She glared at me with those stormy grey eyes each Athenian had.

"What do you want here?"

"I want to tell Annabeth the truth." I said.

"About what?" She asked putting her book down.

"About her and Percy." I said.

"She wouldn't wanna see you. It would be wise to not go near her. Since I pity you I'm warning you now." She said. She actually looked like she did care.

"I don't care. I'm clearing Percy's name." I said in determination.

"You've been warned." She told me in a creepy way.

Before I could lose my courage, I went in the Athena cabin. Macy eyed me with real worry now.

Great Annabeth's sister thinks I wouldn't make it out alive. I'm certified dead. I almost rethought my suicidal mission but then it was too late.
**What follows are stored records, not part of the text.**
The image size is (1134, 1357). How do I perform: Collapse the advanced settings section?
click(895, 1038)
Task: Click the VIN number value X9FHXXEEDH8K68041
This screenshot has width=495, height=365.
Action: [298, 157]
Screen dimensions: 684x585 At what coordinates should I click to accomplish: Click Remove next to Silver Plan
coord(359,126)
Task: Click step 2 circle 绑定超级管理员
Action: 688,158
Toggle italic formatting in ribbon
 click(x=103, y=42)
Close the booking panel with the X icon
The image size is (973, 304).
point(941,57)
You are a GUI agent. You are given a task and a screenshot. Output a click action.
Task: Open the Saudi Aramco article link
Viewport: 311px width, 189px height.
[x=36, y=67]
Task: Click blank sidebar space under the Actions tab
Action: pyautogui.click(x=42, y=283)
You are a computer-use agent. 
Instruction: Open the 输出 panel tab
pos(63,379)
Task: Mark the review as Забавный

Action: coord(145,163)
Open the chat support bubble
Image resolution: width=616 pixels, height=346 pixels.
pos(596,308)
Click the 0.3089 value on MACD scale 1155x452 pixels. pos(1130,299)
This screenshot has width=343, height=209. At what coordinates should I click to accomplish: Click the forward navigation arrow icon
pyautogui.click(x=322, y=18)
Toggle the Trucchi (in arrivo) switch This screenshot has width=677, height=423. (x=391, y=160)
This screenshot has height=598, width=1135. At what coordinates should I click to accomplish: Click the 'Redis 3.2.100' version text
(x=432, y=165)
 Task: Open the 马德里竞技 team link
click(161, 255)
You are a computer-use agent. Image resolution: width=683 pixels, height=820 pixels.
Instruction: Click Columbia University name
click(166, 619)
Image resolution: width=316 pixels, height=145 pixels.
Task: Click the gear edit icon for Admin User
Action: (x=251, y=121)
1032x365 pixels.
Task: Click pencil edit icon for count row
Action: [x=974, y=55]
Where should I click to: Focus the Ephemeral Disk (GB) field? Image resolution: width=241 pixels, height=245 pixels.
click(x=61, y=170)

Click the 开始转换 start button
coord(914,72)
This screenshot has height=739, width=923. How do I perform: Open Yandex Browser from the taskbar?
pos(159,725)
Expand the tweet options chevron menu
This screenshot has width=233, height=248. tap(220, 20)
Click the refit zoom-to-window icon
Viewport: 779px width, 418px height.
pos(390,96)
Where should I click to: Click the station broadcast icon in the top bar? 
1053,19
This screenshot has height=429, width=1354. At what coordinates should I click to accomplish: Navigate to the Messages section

Annabeth saw me enter. Her glare was really scary, I flinched. It was dark. The lights were closed and the only light was from the sun outside shining from the window.

I tried not to run for my life. I had to face her. This was my fault anyways.

I counted to ten. She still hadn't moved from her bed but her glare didn't faze either.

I forced myself to speak.

"Annabeth-" I walked closer to her.

I stayed a safe seven steps away.

"What do you want?" She asked in a dangerously calm voice.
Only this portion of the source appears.